→ Your task: Will you transcribe every one of the entries below word for word, omitting the pictures?

→ Collection entries:
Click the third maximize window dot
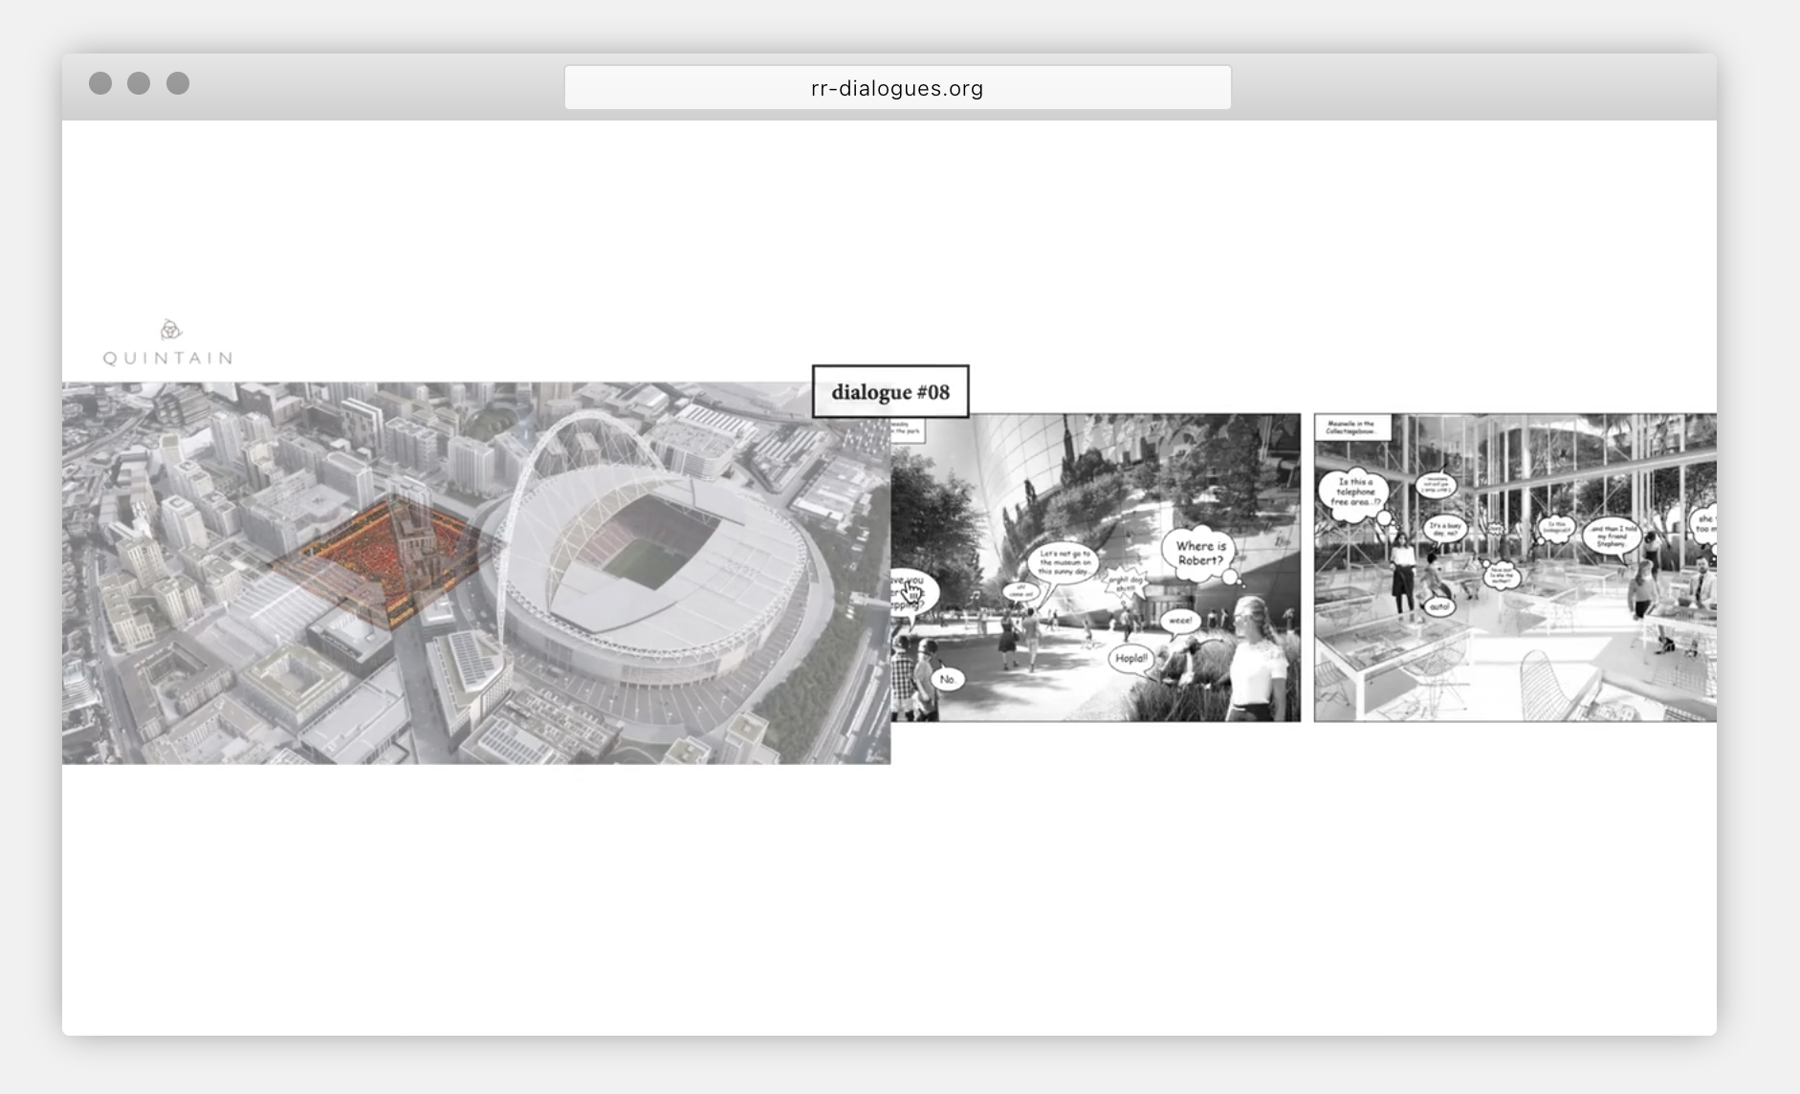Viewport: 1800px width, 1094px height. tap(178, 83)
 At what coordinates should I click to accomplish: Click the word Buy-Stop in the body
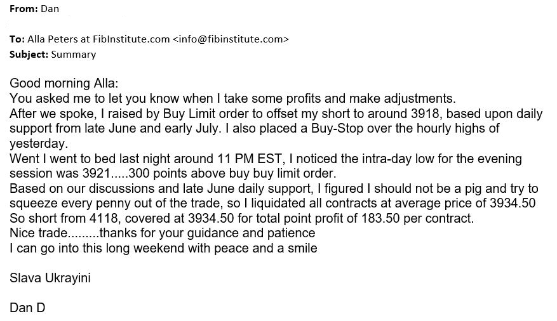[x=337, y=128]
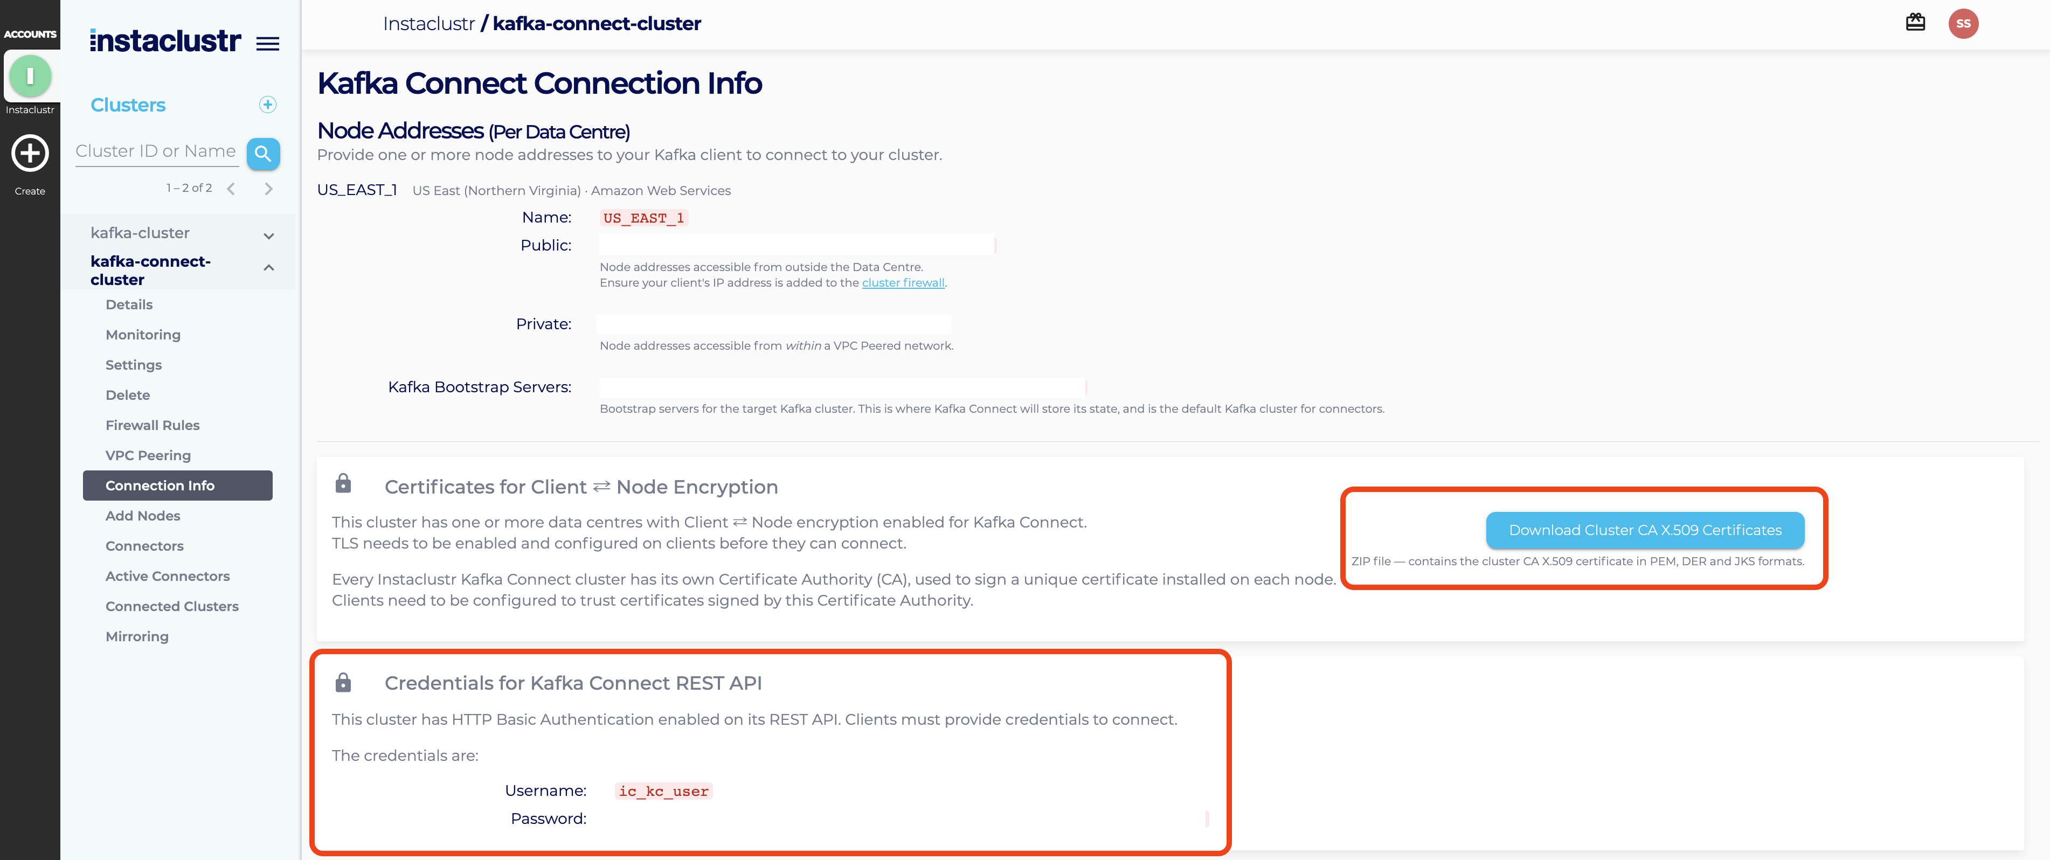Open the Mirroring sidebar item
The height and width of the screenshot is (860, 2050).
137,636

→ Answer to the task:
Click the third maximize window dot
Viewport: 1800px width, 1094px height. tap(178, 83)
 At what coordinates should I click to accomplish: Click the word Buy-Stop in the body
[x=337, y=128]
Open the Mirroring sidebar item
The height and width of the screenshot is (860, 2050).
137,636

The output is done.